• **Texto fornecido**
+++
E se o feminismo não for o bicho papão?
- des-iguais
- 5 de jun. de 2020
- 4 min de leitura

Acautelando a não existência de uma história única de emancipação feminina, sublinho que esta é uma breve reflexão sobre o feminismo enquadrado numa narrativa ocidental pela voz de uma mulher branca europeia. Posto isto, a verdade é que ao longo dos tempos há uma presença constante de mulheres que insurgiram contra a sua condição, lutando por uma liberdade que, não raras vezes, lhes custou a vida.
Estranhamente (ou não, como iremos debater adiante), frequentemente as feministas foram e são interrogadas sobre o motivo pelo qual, se afinal almejam uma igualdade efetiva entre mulheres e homens, continuam a intitular o nome do movimento como “feminismo” e não o alteram para algo mais “neutro”. Ora, relativamente a isto, eu gostaria de aproveitar este espaço para passar a esclarecer duas questões que me parecem basilares. A primeira, prende-se com o facto do feminismo não ser o equivalente ao machismo. Este movimento nasceu em resposta a uma supremacia masculina milenar, imposta dentro de um sistema patriarcal, que valida e suporta a superioridade masculina, baseando-se em crenças e comportamentos machistas. O feminismo não tem assim, de todo, como objetivo prestar uma resposta direta, isto é, fazer subversão de uma supremacia masculina, para uma supremacia feminina. Em segundo lugar, gostaria de usar o caso da morte de Emily Davison (1913), que durante a primeira vaga do feminismo (últimas décadas do sec. XIX) se atirou para a frente do cavalo do Rei numa famosa corrida de cavalos no Reino Unido, como forma de protesto pelo direito ao voto vedado às mulheres. Deste episódio, resultou a morte de Emily mas também um impacto social que viria a contribuir inegavelmente para a conquista do direito ao voto, em 1918, para as mulheres do país em questão. Com o caso relatado pretendo assim demonstrar que todas as conquistas de Direitos Humanos e, mais concretamente dos Direitos Humanos da Mulheres, tem por detrás das múltiplas histórias de luta, rostos e que, a meu ver, negar o nome do movimento seria desonrar todas estas conquistas e, mais que isso, todas as pessoas que se sacrificaram em prol delas.
+++
Registos de texto e de indicação de elementos:

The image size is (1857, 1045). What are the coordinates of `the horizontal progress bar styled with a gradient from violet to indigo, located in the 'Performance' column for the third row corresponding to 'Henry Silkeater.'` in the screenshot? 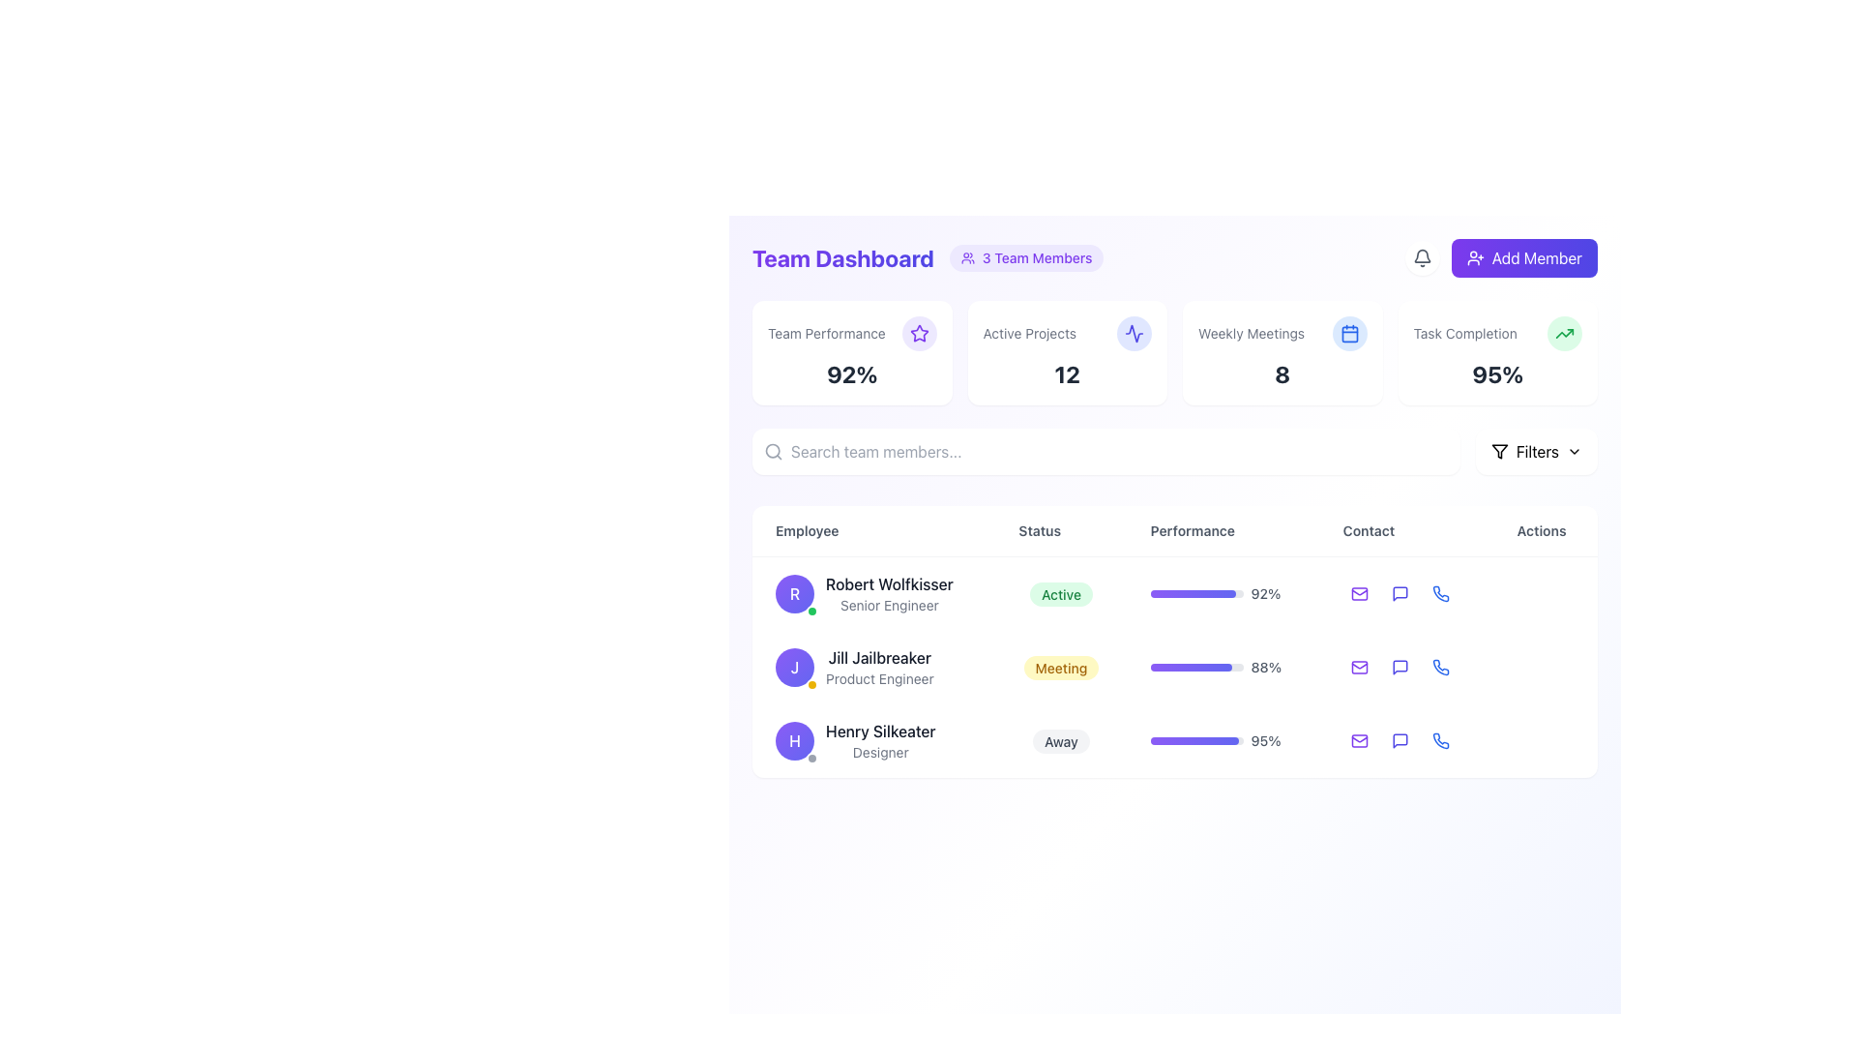 It's located at (1193, 740).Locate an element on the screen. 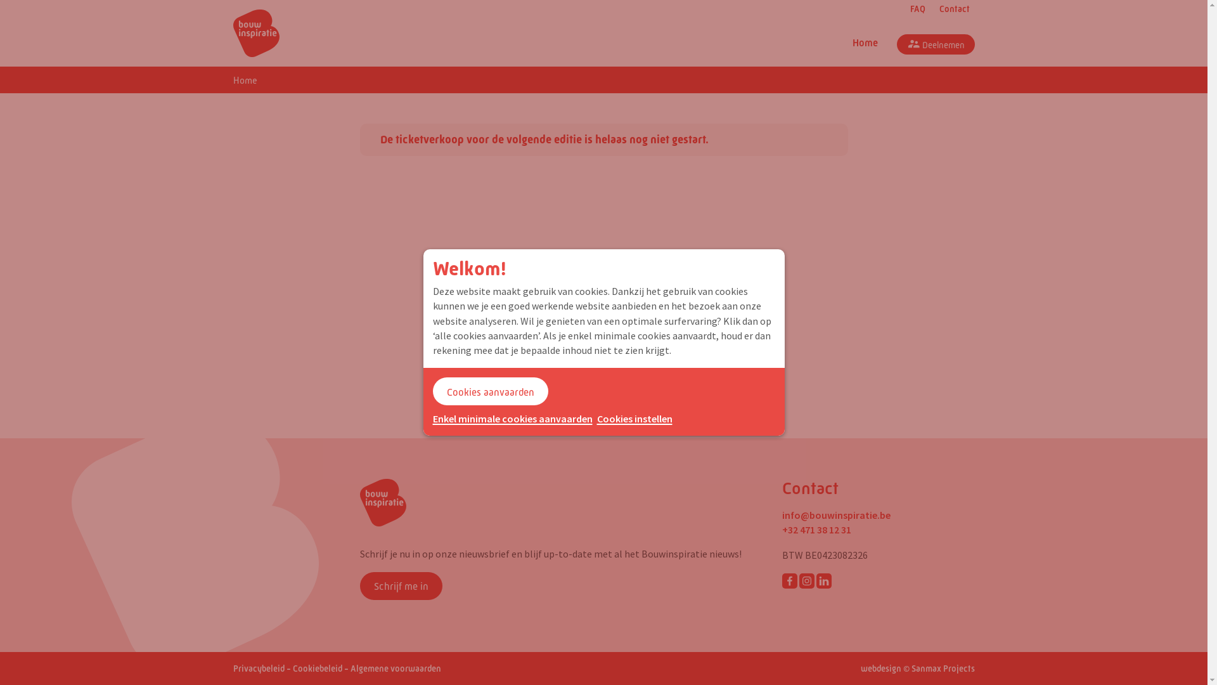 Image resolution: width=1217 pixels, height=685 pixels. 'Home' is located at coordinates (233, 80).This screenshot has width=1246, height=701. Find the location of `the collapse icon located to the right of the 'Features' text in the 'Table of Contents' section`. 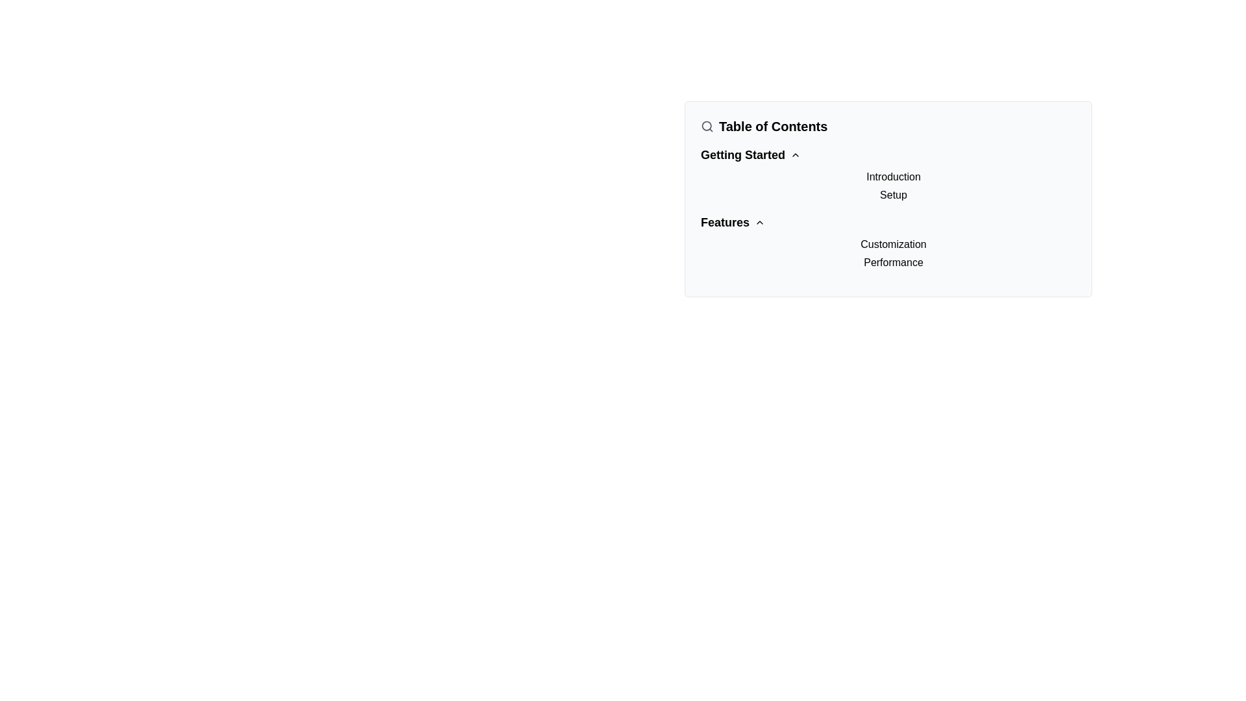

the collapse icon located to the right of the 'Features' text in the 'Table of Contents' section is located at coordinates (760, 222).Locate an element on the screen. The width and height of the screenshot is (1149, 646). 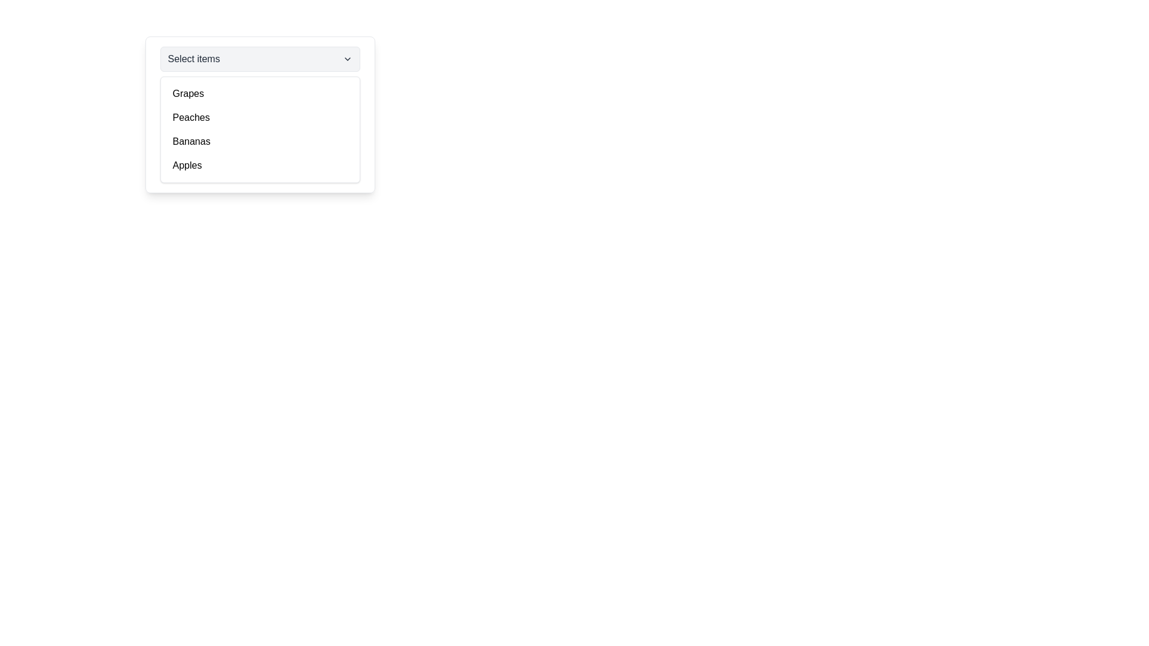
the 'Peaches' option in the dropdown list is located at coordinates (190, 117). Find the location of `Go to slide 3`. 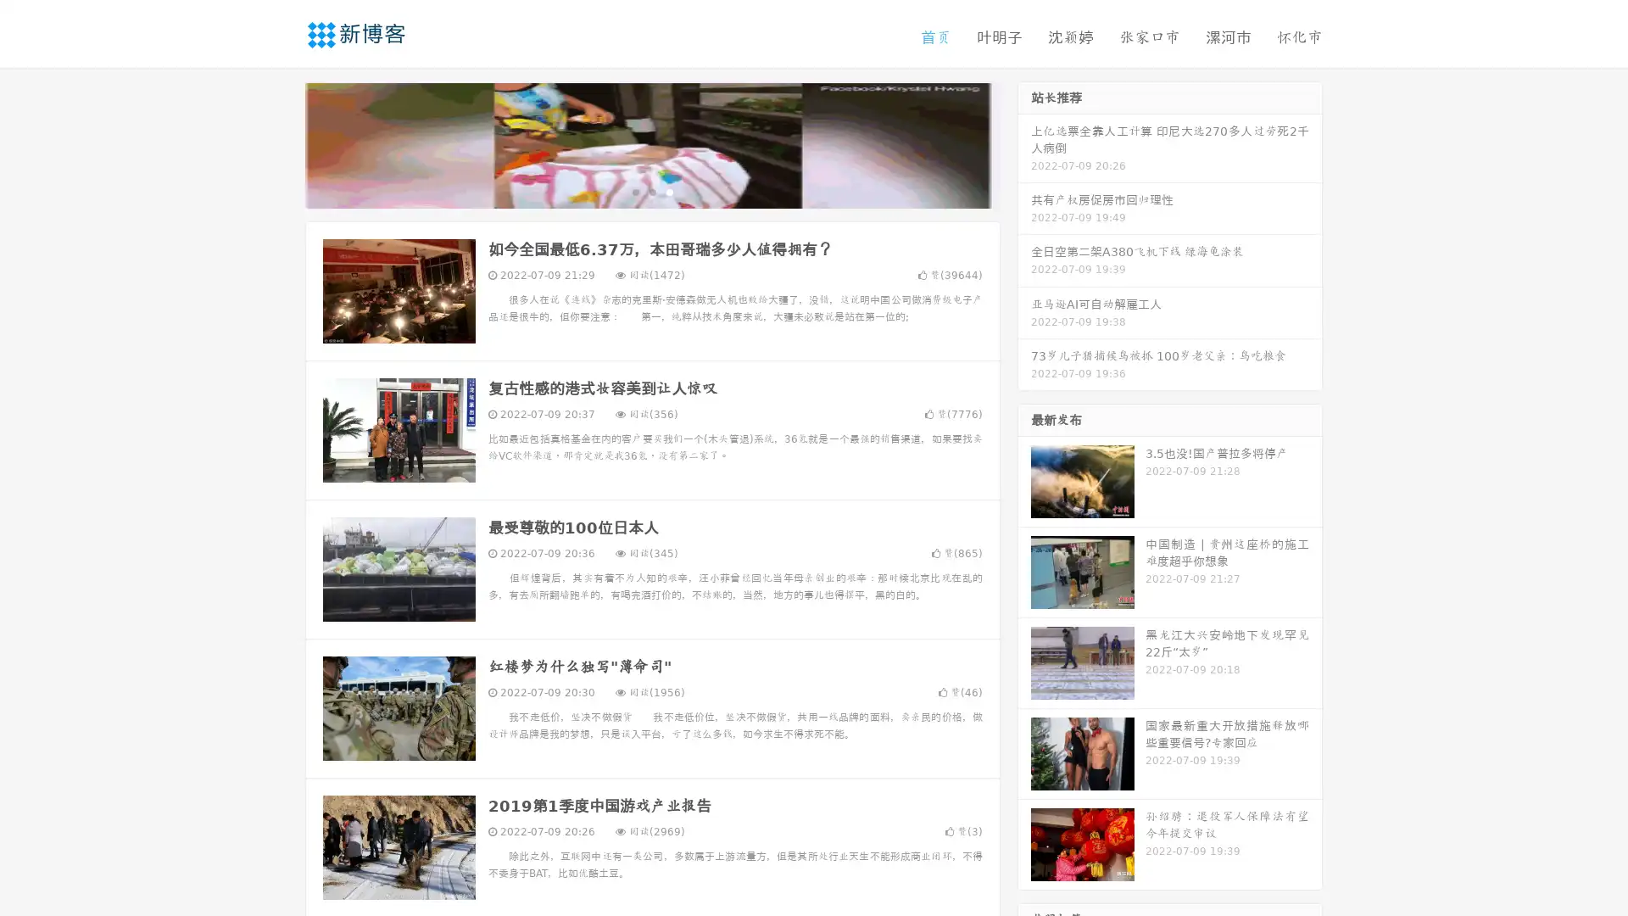

Go to slide 3 is located at coordinates (669, 191).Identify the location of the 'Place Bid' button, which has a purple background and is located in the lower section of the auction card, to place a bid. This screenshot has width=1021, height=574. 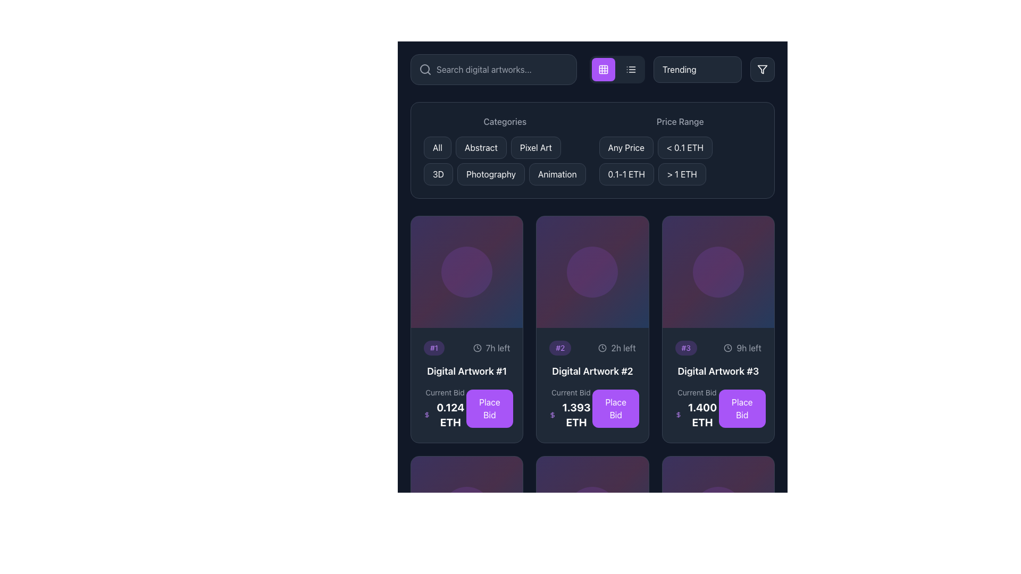
(489, 408).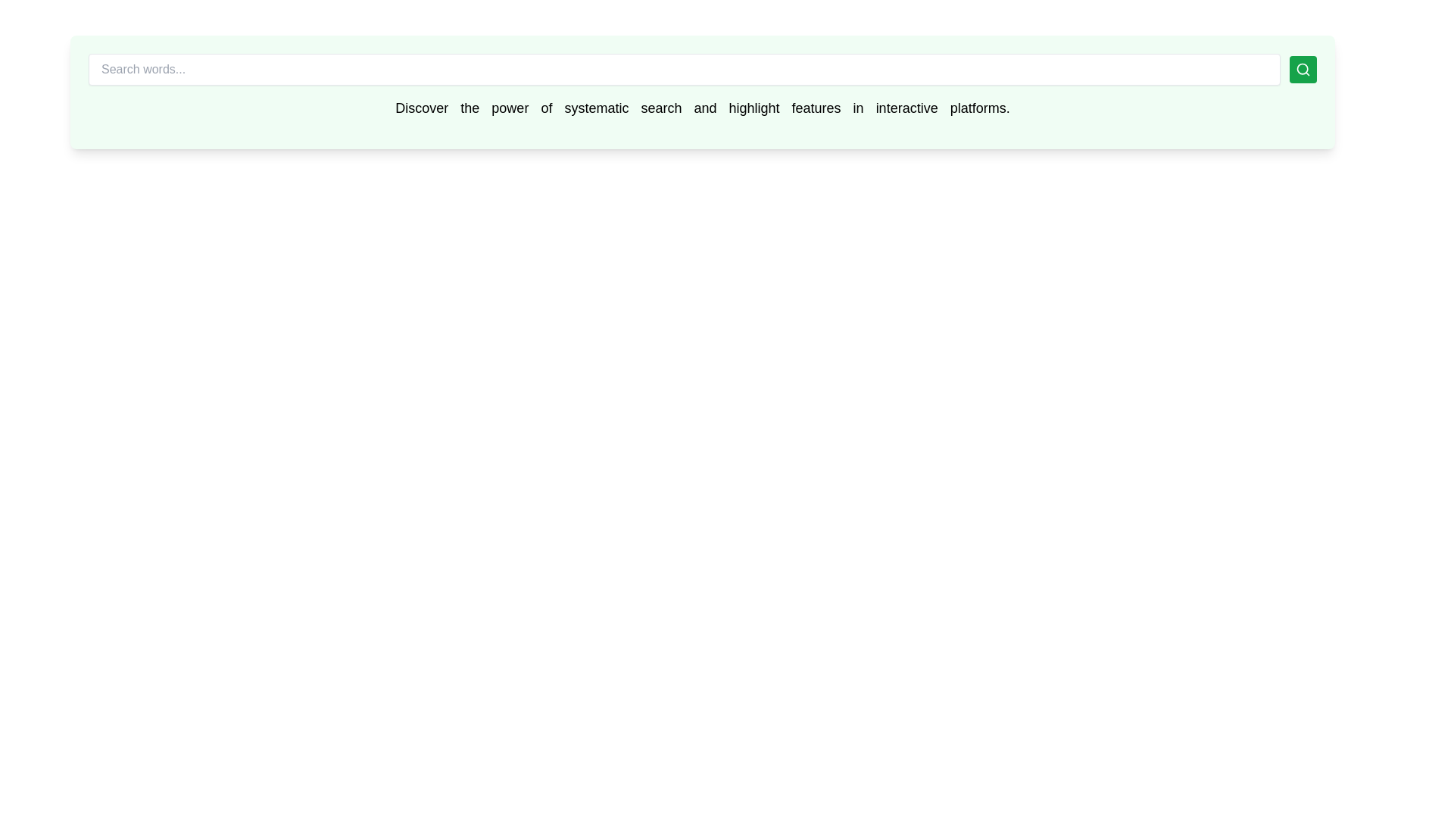 The image size is (1454, 818). I want to click on the text block displaying the word 'systematic', which has a lighter green background on hover, so click(595, 107).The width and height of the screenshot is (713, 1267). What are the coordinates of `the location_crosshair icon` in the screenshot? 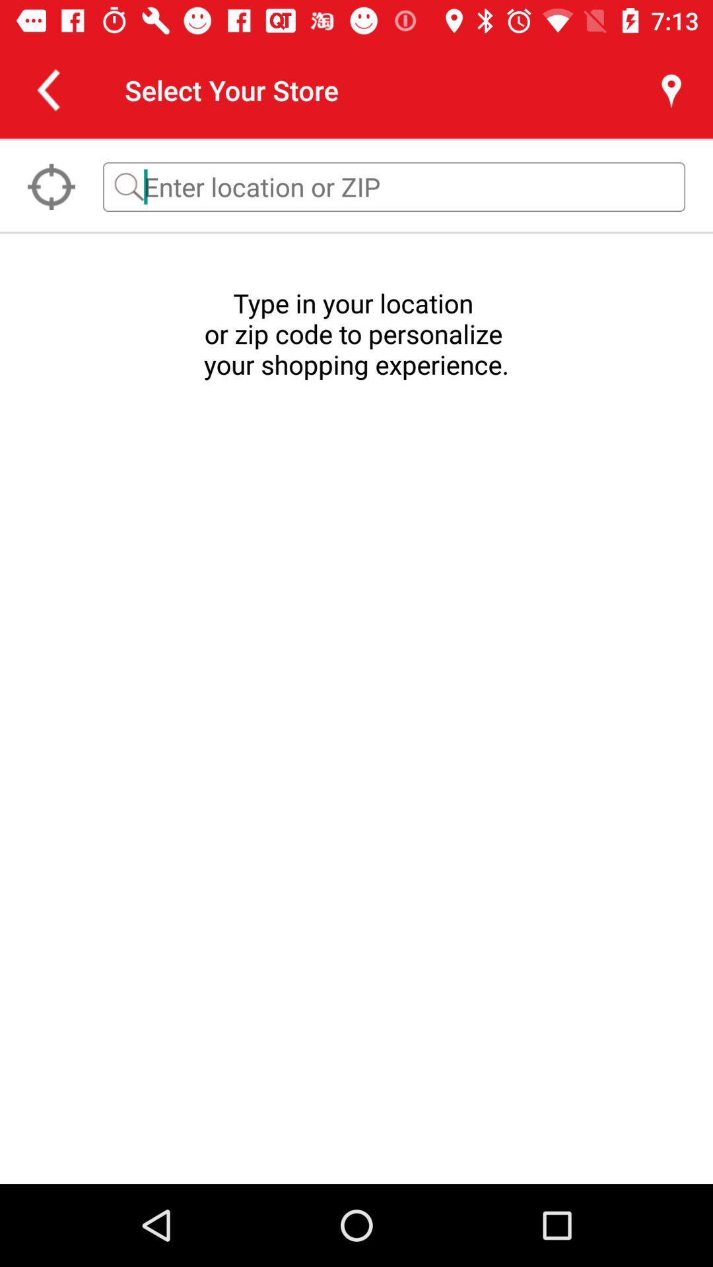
+++
• **Tarefas a fazer**
#1 Segundo o texto sobre o feminismo, em que ano as mulheres do Reino Unido conquistaram o direito ao voto?
#2 Imprime o trecho do texto sobre o feminismo que começa em "E se o feminismo" e acaba em "custou a vida.".
#3 Traduz para inglês esta frase do texto sobre o feminismo: "Este movimento nasceu em resposta a uma supremacia masculina milenar, imposta dentro de um sistema patriarcal, que valida e suporta a superioridade masculina, baseando-se em crenças e comportamentos machistas."
Os registos não servem para nada disto.

• **Respostas por tarefa**
#1 Em 1918.

#2
E se o feminismo não for o bicho papão?
- des-iguais
- 5 de jun. de 2020
- 4 min de leitura

Acautelando a não existência de uma história única de emancipação feminina, sublinho que esta é uma breve reflexão sobre o feminismo enquadrado numa narrativa ocidental pela voz de uma mulher branca europeia. Posto isto, a verdade é que ao longo dos tempos há uma presença constante de mulheres que insurgiram contra a sua condição, lutando por uma liberdade que, não raras vezes, lhes custou a vida.

#3 This movement was born in response to a millennia-old male supremacy, imposed within a patriarchal system, which validates and supports male superiority, based on sexist beliefs and behaviors.